From 1 July 2014, ISAs (Individual Savings Accounts) were reformed into a new and simpler product. This change was announced in the March 2014 Budget when the Government unveiled the ‘New ISA’ (NISA), a move that represents the biggest-ever increase to ISA limits.
The NISA annual limit is now £15,000. The key features worth noting are:
Improved flexibility – the new rules mean you can split your ISA allowance as you wish between a New Cash ISA and New Stocks & Shares ISA. Previously, you could only save up to half the ISA allowance in a Cash ISA.

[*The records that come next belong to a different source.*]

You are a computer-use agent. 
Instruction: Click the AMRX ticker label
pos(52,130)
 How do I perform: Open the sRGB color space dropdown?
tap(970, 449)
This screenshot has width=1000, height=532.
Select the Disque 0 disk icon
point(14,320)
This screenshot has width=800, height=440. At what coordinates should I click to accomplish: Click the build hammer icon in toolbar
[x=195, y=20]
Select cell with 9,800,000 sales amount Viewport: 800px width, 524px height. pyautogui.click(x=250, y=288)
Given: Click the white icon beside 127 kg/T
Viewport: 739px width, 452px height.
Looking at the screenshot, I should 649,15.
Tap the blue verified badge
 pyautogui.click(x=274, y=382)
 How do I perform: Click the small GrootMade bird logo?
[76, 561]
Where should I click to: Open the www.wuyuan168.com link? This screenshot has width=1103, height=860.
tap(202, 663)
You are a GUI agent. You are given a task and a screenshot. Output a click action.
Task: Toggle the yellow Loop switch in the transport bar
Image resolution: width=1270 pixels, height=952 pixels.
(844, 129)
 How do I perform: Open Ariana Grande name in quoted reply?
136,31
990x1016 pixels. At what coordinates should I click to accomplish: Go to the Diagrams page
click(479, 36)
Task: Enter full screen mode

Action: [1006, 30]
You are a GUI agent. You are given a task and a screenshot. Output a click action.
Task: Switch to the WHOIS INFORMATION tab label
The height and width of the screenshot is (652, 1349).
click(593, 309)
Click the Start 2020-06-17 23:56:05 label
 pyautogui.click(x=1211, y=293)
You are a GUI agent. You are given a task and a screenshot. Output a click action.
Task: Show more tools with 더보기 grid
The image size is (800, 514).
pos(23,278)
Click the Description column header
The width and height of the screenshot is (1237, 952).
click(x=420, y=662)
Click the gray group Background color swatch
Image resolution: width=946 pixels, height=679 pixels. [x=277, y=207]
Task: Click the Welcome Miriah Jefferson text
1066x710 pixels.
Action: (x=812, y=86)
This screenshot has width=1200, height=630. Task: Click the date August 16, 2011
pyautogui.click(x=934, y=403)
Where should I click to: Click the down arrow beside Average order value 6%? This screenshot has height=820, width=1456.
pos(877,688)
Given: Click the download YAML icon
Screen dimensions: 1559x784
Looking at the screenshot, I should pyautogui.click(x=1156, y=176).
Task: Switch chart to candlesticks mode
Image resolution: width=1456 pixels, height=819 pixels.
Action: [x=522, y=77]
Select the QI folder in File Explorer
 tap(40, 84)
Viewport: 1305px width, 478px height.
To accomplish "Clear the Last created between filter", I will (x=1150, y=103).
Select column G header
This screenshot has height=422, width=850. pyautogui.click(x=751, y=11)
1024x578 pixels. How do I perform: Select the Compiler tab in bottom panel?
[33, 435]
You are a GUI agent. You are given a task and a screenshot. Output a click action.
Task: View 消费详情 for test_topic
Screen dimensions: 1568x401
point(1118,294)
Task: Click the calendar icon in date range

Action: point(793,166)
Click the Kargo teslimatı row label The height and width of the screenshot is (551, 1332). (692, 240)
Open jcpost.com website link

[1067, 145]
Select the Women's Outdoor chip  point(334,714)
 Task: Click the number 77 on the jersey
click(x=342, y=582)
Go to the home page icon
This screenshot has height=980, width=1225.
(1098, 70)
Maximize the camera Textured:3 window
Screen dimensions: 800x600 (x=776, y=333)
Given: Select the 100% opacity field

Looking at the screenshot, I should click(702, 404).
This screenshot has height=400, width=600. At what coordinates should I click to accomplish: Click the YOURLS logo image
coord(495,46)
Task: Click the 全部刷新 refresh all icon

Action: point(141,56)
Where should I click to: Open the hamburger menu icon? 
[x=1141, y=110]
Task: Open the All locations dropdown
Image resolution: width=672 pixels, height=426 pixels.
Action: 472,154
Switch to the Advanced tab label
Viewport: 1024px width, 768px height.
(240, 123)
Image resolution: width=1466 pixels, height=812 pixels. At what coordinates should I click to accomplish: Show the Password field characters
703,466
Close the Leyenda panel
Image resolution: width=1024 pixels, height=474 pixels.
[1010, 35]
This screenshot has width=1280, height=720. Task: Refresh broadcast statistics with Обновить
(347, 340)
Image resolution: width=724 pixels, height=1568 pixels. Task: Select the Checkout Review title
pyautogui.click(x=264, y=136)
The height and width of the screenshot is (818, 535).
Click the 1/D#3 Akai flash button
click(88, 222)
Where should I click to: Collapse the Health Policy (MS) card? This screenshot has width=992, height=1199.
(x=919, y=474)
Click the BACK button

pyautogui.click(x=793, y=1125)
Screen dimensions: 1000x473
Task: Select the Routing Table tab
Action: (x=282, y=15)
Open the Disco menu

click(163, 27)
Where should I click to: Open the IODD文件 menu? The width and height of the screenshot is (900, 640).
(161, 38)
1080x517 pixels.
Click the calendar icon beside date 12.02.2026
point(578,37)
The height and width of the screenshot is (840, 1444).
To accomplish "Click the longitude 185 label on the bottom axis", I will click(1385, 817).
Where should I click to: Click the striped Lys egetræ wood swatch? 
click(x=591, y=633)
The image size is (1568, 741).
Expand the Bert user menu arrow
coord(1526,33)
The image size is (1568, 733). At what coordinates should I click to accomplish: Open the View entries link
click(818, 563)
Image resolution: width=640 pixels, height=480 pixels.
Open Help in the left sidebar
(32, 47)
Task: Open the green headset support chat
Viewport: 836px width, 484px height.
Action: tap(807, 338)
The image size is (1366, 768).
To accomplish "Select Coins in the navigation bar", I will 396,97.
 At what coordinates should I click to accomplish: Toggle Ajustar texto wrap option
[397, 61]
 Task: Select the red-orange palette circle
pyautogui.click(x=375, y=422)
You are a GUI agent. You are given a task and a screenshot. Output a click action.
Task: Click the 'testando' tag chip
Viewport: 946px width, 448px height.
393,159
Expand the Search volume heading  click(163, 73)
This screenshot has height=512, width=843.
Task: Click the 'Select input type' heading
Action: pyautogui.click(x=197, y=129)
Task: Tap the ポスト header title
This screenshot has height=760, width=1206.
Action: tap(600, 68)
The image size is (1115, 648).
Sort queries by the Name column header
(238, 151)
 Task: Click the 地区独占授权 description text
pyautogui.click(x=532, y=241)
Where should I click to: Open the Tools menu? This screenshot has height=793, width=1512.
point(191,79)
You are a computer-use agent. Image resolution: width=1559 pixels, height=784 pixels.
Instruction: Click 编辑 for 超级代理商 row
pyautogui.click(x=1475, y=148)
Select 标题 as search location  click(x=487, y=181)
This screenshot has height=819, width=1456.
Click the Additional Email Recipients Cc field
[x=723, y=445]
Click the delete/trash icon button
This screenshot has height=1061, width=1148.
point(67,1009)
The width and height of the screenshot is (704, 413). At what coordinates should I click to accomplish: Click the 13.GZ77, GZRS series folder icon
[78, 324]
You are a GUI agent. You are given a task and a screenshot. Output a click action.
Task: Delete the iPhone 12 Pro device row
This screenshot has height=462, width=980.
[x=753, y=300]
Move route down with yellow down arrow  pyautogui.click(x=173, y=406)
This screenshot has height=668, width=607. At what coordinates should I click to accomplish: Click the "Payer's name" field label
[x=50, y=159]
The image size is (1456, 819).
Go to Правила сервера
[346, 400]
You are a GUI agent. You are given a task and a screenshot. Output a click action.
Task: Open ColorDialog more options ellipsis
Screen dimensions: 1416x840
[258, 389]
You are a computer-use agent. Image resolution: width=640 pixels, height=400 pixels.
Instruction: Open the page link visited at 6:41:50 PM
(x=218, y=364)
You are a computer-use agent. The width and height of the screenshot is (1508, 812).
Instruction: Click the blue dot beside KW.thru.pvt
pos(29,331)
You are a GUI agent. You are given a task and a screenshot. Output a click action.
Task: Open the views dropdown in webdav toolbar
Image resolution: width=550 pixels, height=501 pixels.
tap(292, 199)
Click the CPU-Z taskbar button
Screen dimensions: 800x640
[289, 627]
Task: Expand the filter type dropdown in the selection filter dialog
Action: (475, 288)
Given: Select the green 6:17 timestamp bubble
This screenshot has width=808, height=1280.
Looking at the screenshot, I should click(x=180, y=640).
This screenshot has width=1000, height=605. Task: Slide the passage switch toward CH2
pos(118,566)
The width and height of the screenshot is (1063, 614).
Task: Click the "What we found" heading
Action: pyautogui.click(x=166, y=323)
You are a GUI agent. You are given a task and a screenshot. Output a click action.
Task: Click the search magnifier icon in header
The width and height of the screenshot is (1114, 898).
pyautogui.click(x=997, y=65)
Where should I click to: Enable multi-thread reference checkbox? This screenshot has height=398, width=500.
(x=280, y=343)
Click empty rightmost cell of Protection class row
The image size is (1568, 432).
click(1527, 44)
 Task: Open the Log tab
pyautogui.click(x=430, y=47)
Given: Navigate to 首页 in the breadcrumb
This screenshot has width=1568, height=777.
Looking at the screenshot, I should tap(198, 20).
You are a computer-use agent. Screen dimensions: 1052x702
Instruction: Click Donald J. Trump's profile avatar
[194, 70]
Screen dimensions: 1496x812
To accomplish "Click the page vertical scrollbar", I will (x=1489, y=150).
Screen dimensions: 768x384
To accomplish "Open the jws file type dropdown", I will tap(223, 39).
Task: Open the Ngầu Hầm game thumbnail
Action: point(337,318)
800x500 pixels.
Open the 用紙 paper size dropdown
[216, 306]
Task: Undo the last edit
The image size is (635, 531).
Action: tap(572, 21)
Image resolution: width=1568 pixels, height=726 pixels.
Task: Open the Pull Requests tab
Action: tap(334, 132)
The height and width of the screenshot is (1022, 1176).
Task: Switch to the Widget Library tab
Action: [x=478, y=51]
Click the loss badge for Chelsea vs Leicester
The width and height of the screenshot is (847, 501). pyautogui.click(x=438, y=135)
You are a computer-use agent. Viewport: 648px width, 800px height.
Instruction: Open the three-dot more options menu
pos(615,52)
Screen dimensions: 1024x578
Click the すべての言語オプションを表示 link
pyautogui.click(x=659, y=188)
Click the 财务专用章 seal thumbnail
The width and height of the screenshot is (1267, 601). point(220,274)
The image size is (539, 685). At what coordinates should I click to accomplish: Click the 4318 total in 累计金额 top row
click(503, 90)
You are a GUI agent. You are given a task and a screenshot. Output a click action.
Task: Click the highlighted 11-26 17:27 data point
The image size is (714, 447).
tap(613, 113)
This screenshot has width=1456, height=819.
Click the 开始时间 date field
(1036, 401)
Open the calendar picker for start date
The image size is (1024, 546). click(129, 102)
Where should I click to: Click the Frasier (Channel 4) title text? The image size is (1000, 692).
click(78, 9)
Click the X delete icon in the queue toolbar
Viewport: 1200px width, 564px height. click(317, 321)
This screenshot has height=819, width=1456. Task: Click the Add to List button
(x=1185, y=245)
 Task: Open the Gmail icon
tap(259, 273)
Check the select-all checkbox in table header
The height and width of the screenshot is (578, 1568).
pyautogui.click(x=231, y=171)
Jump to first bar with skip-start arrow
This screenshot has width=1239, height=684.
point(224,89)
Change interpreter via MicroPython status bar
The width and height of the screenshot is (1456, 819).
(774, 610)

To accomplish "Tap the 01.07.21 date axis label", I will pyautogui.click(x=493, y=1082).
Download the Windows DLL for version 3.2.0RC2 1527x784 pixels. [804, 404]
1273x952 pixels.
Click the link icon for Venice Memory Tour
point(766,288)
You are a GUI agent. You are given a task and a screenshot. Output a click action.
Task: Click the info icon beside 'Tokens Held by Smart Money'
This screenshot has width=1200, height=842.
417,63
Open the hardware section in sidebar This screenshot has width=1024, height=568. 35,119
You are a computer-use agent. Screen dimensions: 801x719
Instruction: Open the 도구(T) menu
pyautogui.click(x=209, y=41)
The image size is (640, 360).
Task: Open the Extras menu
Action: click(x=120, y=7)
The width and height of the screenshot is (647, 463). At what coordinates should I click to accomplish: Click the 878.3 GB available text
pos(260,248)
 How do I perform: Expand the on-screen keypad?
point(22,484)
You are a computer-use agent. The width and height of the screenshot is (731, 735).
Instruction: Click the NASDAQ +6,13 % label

Improved transfer options – you can transfer from a Stocks & Shares ISA to a Cash ISA, and vice versa subject to the ISA provider’s agreed terms and conditions. Under previous rules you could only transfer from a Cash ISA to a Stocks & Shares ISA.
Tax-free interest in Stocks & Shares ISAs – you have always been able to hold cash in a Stocks & Shares ISA, but any interest is in effect paid net of basic rate tax. Under the new rules interest on cash held in a New Stocks & Shares ISA is completely tax-free.
This is good news for hard-pressed savers. Because you can put up to £15,000 in each year, you’ll be able to quickly protect a greater amount of money in a tax-free savings pot.